— TASK OBJECTIVE —
In the records below, find the line that contains "This screenshot has width=1232, height=863." and the line that contains "Open the #maker-week". Set down exactly those lines and every line between them, and nothing more.

— LISTED ENTRIES —
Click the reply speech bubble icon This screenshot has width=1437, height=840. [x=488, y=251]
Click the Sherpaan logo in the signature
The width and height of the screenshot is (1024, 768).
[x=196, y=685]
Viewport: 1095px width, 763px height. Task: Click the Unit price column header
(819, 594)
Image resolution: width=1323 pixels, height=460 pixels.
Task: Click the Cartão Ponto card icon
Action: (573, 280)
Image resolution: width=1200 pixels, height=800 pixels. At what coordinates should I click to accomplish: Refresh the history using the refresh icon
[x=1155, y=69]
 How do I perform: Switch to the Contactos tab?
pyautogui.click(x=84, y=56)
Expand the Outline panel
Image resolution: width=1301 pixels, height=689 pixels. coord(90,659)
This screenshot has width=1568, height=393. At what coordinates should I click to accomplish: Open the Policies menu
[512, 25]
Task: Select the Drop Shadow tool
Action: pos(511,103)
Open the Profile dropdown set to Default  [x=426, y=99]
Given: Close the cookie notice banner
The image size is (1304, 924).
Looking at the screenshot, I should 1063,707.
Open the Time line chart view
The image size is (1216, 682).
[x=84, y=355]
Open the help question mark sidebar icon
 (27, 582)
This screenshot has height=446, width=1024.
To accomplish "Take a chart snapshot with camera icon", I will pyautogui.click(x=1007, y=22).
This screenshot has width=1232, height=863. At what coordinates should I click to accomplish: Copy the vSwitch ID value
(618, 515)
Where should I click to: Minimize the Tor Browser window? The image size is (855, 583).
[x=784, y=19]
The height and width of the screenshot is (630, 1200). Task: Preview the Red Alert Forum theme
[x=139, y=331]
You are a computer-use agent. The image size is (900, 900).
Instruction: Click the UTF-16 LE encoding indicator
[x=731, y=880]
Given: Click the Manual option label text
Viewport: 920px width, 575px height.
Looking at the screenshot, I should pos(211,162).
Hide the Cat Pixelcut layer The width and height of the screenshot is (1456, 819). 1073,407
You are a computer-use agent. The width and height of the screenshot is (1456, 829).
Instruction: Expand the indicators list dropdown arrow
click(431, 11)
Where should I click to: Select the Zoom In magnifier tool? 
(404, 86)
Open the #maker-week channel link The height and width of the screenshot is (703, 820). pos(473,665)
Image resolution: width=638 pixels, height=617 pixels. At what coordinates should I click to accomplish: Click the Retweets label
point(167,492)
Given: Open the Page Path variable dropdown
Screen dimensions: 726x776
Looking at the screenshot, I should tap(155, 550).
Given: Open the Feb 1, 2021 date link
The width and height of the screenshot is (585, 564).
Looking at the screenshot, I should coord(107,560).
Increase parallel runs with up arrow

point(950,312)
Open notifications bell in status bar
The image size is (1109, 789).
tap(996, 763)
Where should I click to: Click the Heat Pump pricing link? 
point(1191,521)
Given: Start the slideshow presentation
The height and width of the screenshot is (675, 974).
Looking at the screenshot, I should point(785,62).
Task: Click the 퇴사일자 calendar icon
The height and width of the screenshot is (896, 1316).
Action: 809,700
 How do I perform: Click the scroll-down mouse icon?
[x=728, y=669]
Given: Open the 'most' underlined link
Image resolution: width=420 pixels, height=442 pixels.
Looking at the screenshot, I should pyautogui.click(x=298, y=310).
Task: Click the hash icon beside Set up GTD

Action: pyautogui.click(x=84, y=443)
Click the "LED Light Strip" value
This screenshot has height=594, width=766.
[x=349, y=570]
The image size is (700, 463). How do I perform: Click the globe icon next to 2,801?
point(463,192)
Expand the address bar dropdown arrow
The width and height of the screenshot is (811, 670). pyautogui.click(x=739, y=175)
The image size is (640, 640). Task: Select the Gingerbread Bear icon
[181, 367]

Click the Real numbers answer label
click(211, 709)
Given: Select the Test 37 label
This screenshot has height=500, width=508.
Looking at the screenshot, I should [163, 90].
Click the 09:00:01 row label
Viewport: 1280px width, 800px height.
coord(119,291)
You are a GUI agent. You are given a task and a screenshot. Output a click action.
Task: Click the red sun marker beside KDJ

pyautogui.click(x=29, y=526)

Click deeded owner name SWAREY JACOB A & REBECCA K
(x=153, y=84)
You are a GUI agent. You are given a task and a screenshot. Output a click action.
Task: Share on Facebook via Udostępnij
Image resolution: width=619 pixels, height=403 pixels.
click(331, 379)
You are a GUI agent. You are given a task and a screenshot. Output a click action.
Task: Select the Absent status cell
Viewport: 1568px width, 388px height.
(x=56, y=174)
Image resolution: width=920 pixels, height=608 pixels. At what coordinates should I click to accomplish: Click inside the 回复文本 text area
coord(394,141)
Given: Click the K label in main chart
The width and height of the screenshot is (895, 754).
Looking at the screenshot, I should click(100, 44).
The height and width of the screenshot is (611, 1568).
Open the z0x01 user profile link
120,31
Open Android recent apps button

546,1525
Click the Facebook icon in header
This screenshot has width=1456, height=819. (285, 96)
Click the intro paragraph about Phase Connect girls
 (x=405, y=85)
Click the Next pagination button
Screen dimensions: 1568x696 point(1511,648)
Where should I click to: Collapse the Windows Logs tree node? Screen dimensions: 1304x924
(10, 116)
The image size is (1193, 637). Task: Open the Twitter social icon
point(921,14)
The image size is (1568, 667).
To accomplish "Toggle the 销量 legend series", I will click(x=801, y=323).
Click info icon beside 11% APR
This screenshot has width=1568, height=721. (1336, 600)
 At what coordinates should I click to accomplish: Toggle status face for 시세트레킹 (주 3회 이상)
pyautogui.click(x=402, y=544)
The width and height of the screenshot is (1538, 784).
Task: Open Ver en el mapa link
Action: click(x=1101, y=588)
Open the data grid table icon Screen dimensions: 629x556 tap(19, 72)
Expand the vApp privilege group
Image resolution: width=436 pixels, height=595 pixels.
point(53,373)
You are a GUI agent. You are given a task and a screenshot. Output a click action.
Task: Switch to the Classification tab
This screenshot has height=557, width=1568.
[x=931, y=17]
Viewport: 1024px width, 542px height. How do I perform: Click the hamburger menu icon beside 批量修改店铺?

— SOLUTION TO THIS TASK —
This screenshot has width=1232, height=863. At what coordinates should I click to accomplish: Copy the vSwitch ID value
(618, 515)
Where should I click to: Minimize the Tor Browser window? The image size is (855, 583).
[x=784, y=19]
The height and width of the screenshot is (630, 1200). Task: Preview the Red Alert Forum theme
[x=139, y=331]
You are a computer-use agent. The image size is (900, 900).
Instruction: Click the UTF-16 LE encoding indicator
[x=731, y=880]
Given: Click the Manual option label text
Viewport: 920px width, 575px height.
Looking at the screenshot, I should pos(211,162).
Hide the Cat Pixelcut layer The width and height of the screenshot is (1456, 819). 1073,407
You are a computer-use agent. The width and height of the screenshot is (1456, 829).
Instruction: Expand the indicators list dropdown arrow
click(431, 11)
Where should I click to: Select the Zoom In magnifier tool? 
(404, 86)
Open the #maker-week channel link The height and width of the screenshot is (703, 820). pos(473,665)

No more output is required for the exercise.